Convolutional neural networks use three basic ideas:

  • local receptive fields,
  • shared weights,
  • and pooling.

Let's look at each of these ideas in turn.

2.2.1. Local receptive fields:

In the fully-connected layers shown earlier, the inputs were depicted as a vertical line of neurons.

![eximage](http://neuralnetworksanddeeplearning.com/images/tikz42.png)

In a convolutional, as per usual, we'll connect the input pixels to a layer of hidden neurons. But we won't connect every input pixel to every hidden neuron. Instead, we only make connections in small, localized regions of the input image. To be more precise, each neuron in the first hidden layer will be connected to a small region of the input neurons, say, for example, a 5×5 region, corresponding to 25 input pixels. So, for a particular hidden neuron, we might have connections that look like this:

![eximage](http://neuralnetworksanddeeplearning.com/images/tikz43.png)

That region in the input image is called the local receptive field for the hidden neuron. It's a little window on the input pixels. Each connection learns a weight. And the hidden neuron learns an overall bias as well. You can think of that particular hidden neuron as learning to analyze its particular local receptive field.
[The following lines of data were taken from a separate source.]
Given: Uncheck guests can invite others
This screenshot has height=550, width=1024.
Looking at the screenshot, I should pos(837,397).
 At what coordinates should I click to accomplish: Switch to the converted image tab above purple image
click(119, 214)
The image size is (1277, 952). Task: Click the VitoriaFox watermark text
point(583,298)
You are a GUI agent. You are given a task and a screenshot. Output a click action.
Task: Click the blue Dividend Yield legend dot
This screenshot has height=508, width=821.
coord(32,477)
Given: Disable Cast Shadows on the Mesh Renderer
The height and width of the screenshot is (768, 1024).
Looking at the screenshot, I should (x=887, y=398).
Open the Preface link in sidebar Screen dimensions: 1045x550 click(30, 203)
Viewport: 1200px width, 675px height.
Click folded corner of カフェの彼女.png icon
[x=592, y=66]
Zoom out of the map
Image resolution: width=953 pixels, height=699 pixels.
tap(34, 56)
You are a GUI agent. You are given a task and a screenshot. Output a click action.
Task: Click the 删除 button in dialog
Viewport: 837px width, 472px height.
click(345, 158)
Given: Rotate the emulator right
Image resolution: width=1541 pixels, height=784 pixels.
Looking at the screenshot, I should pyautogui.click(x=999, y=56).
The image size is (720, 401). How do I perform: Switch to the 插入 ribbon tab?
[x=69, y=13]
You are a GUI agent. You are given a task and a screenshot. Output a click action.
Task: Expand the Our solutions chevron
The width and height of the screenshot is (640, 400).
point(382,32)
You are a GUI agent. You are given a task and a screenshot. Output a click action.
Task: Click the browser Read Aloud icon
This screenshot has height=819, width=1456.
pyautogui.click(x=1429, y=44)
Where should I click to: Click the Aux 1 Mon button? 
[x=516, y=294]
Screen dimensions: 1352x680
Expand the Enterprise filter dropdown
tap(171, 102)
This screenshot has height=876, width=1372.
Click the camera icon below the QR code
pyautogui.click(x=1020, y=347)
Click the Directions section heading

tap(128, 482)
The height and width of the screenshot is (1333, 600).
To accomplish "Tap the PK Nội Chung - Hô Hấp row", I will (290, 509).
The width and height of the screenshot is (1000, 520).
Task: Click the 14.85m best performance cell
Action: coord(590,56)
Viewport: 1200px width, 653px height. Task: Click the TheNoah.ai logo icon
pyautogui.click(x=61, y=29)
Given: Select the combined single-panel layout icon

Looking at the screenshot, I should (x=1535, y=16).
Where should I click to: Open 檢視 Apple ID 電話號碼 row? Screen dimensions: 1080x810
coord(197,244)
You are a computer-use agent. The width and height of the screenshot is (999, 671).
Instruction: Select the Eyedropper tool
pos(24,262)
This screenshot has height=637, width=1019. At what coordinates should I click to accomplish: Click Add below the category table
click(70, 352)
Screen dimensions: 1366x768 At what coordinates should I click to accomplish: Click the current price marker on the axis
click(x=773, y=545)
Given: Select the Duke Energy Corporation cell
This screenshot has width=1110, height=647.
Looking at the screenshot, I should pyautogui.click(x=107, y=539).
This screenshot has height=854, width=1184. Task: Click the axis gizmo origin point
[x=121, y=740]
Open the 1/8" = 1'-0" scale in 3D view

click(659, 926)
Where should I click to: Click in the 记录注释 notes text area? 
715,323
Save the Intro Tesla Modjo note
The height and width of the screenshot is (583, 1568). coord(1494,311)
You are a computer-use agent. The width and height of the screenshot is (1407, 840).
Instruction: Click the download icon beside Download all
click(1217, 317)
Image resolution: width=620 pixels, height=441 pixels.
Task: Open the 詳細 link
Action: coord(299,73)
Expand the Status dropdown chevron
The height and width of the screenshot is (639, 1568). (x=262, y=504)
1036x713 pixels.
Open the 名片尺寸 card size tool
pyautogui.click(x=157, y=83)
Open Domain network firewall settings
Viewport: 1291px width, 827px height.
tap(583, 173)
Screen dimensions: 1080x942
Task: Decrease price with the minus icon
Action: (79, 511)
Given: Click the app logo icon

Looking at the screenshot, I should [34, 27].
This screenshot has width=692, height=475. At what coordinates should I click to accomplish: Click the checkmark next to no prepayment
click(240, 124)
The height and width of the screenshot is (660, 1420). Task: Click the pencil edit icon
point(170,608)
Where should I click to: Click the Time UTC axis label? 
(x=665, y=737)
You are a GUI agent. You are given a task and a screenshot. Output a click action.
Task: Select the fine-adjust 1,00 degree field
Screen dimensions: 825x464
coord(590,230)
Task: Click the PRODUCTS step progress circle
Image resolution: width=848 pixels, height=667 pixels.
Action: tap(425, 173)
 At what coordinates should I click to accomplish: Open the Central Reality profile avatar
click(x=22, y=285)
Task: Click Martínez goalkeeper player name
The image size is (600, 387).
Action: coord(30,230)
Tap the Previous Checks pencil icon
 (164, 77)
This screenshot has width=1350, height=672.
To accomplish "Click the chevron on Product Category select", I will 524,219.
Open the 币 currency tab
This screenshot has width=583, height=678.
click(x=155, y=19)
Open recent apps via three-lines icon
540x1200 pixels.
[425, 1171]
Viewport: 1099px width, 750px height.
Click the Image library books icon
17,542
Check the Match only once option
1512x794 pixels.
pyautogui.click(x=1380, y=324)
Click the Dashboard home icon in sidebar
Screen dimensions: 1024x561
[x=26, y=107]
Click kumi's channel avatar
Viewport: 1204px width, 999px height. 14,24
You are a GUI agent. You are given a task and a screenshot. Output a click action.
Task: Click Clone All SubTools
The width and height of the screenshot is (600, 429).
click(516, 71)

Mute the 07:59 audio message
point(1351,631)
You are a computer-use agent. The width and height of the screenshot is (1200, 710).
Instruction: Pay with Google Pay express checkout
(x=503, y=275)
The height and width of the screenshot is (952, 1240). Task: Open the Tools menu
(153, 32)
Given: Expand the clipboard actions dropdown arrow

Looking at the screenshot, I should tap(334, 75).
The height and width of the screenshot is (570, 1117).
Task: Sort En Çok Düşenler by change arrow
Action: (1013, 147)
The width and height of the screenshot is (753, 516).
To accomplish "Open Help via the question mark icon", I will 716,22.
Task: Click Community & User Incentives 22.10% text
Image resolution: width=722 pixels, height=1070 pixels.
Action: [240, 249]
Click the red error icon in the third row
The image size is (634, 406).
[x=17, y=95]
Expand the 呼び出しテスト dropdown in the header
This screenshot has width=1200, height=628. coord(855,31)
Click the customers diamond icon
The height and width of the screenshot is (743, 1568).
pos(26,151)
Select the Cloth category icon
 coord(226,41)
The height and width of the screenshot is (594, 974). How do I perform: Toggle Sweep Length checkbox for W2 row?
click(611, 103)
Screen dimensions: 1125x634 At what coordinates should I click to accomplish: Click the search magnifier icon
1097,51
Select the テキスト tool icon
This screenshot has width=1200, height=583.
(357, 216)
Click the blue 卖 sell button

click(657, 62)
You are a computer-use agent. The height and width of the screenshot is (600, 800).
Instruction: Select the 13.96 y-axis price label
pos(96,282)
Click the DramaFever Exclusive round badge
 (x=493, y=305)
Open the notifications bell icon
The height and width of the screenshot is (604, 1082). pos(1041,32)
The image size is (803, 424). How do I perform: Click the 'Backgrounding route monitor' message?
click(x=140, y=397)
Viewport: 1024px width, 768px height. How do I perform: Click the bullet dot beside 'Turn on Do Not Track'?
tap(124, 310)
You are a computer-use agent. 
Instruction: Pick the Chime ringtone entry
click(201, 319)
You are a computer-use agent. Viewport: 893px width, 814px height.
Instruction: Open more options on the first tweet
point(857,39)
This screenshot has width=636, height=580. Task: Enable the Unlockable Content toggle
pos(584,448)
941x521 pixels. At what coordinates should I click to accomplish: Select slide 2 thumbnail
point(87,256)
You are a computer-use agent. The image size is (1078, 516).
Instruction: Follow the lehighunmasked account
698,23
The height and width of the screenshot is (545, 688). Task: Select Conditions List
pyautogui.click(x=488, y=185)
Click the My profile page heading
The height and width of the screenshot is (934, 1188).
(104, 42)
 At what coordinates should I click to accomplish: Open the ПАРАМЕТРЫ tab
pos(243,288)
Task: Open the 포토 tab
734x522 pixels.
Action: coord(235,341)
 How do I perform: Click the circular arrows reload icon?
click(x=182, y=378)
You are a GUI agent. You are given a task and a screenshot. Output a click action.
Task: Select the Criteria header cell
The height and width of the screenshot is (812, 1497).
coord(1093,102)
We then slide the local receptive field across the entire input image. For each local receptive field, there is a different hidden neuron in the first hidden layer. To illustrate this concretely, let's start with a local receptive field in the top-left corner:

![eximage](http://neuralnetworksanddeeplearning.com/images/tikz44.png)

Then we slide the local receptive field over by one pixel to the right (i.e., by one neuron), to connect to a second hidden neuron:

![eximage](http://neuralnetworksanddeeplearning.com/images/tikz45.png)

And so on, building up the first hidden layer.

I've shown the local receptive field being moved by one pixel at a time. In fact, sometimes a different stride length is used. If we're interested in trying different stride lengths then we can use validation data to pick out the stride length which gives the best performance.

2.2.2. Shared weights and biases:

I've said that each hidden neuron has a bias and 5×5 weights connected to its local receptive field. What I did not yet mention is that we're going to use the same weights and bias for each of the Local receptive fields and correspondly hidden neurons. In other words, for the j,k the hidden neuron, the output is:

$$\begin{eqnarray} \sigma\left(b + \sum_{l=0}^4 \sum_{m=0}^4 w_{l,m} a_{j+l, k+m} \right). \tag{1}\end{eqnarray}$$

Here, σ is the neural activation function - perhaps the sigmoid function we used in earlier chapters. b is the shared value for the bias. $w_{l, m}$ is a $5×5$ array of shared weights. And, finally, we use $a_{x, y}$ to denote the input activation at position x,y.

This means that all the neurons in the first hidden layer detect exactly the same feature I haven't precisely defined the notion of a feature. Informally, think of the feature detected by a hidden neuron as the kind of input pattern that will cause the neuron to activate: it might be an edge in the image, for instance, or maybe some other type of shape. , just at different locations in the input image. To see why this makes sense, suppose the weights and bias are such that the hidden neuron can pick out, say, a vertical edge in a particular local receptive field. That ability is also likely to be useful at other places in the image. And so it is useful to apply the same feature detector everywhere in the image. To put it in slightly more abstract terms, convolutional networks are well adapted to the translation invariance of images: move a picture of a cat (say) a little ways, and it's still an image of a cat.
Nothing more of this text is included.